12. Even the injuries, as narrated by PW-1 cannot be brought under Section 320 IPC which illustrates and provides the category Page 11 of 11 category of injuries, which can be brought within the definition of grievous hurt. Hence, the appellant is acquitted from the charge as brought under Section 326-A IPC on benefit of doubt in the circumstance but, this court finds that PW-1, in particular, had received simple injury of „scald‟ burn. Thus, in exercise of power conferred under Section 222 Cr.P.C., the appellant is convicted under Section 323 IPC without framing any formal charge for the reason that the offence punishable under Section 323 IPC is cognate and minor offence to the offence punishable under Section 326-A IPC. In consequence of the conviction as returned under Section 323 IPC, the appellant is sentenced to suffer one year rigorous imprisonment.

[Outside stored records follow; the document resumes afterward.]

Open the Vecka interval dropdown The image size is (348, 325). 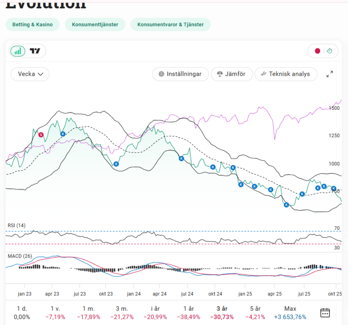(30, 74)
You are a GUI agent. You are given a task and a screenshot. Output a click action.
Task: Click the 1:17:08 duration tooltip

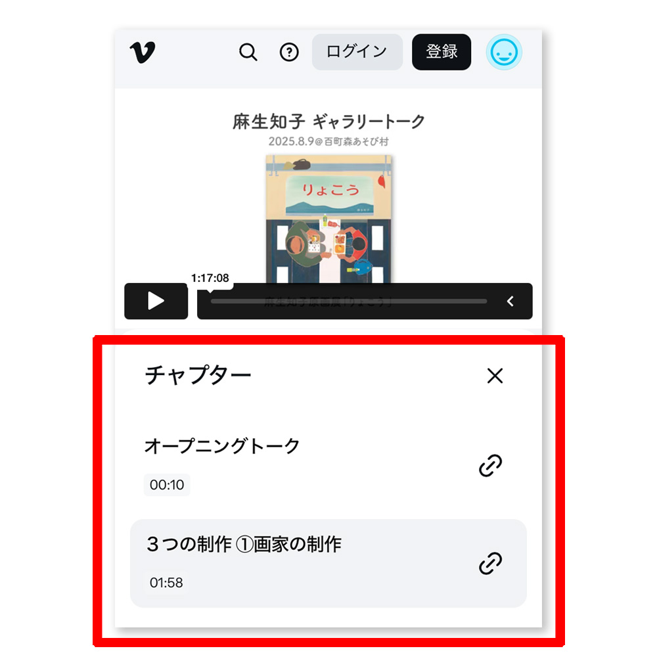[x=210, y=278]
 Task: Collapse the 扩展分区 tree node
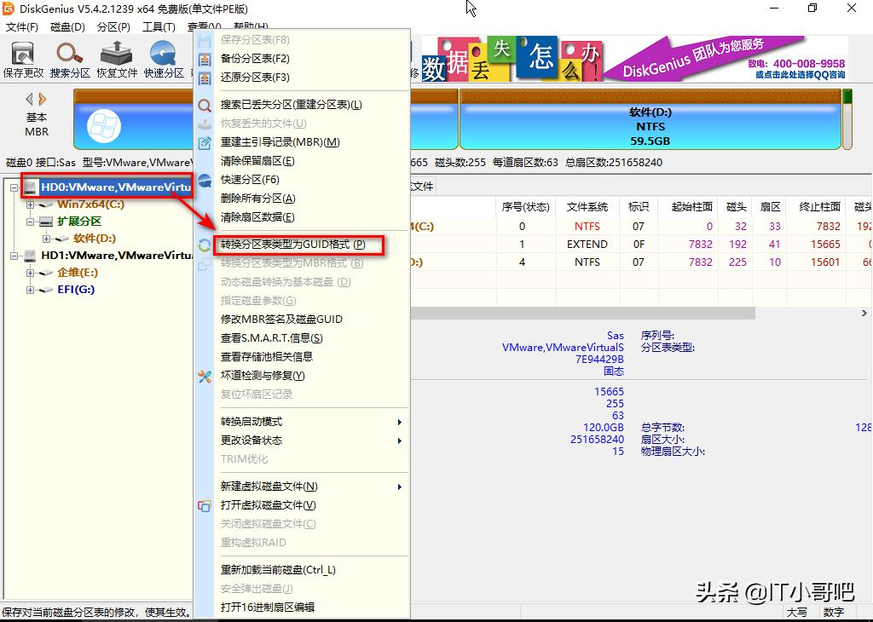[x=29, y=221]
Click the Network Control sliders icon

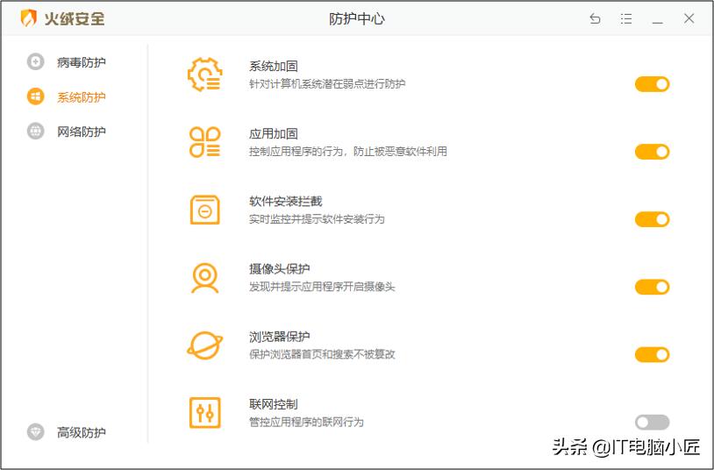coord(204,412)
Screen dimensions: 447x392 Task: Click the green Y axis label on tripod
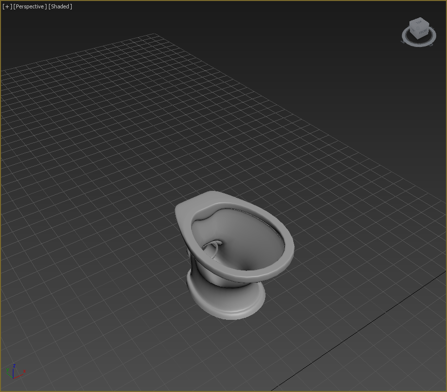click(x=7, y=370)
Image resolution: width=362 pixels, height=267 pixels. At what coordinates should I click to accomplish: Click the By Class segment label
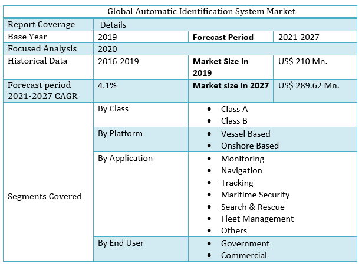coord(113,109)
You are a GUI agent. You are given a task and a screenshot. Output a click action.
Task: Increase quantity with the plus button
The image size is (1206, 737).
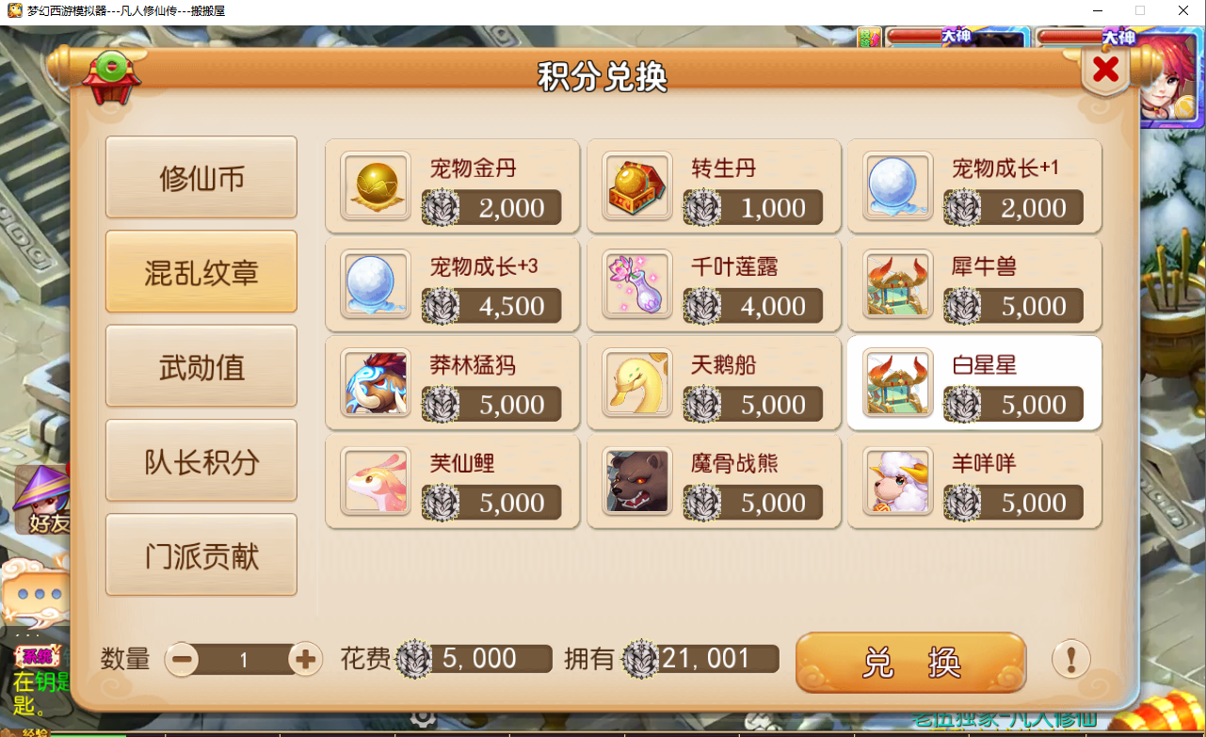click(305, 659)

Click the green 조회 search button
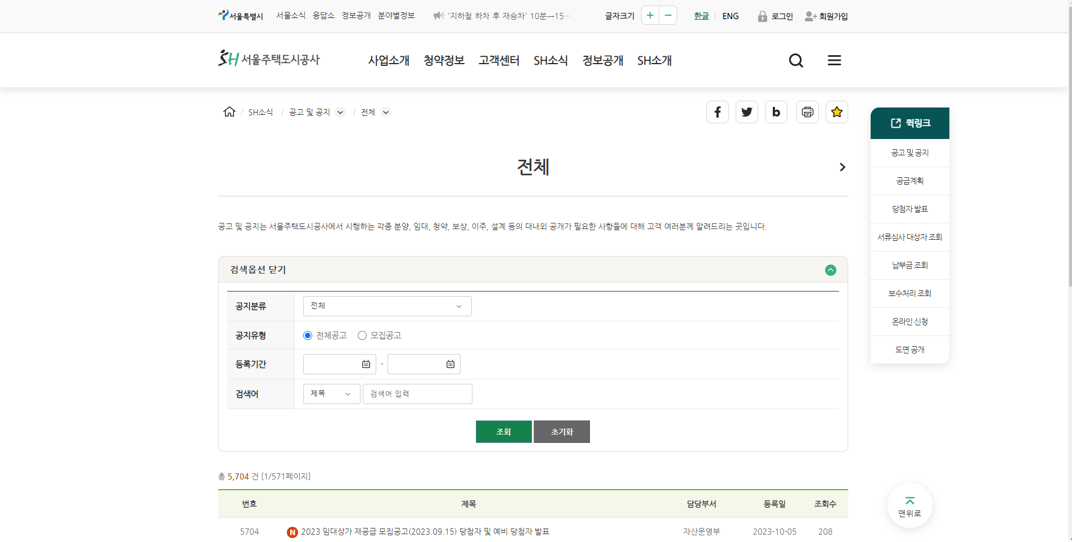504,432
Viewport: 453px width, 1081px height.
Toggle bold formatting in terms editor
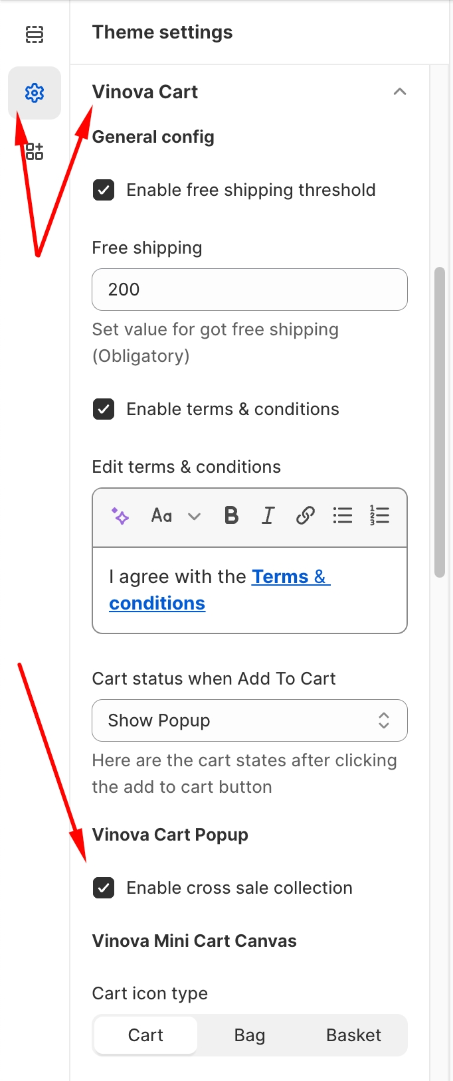[231, 515]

12. Both Mr. Majumder, learned Legal aid counsel and Mr. Ratan Datta, learned Public Prosecutor have stated that the appellant has suffered rigorous imprisonment for more than two years and ten months (approximately). Having this fact found in the record, it is ordered that the appellant shall be released forthwith, if he is not wanted in any other case. In the result, the appeal stands partly allowed. Send down the LCRs forthwith.
Copy of this order be furnished to Mr. P. Majumder, learned Legal Aid Counsel for his use.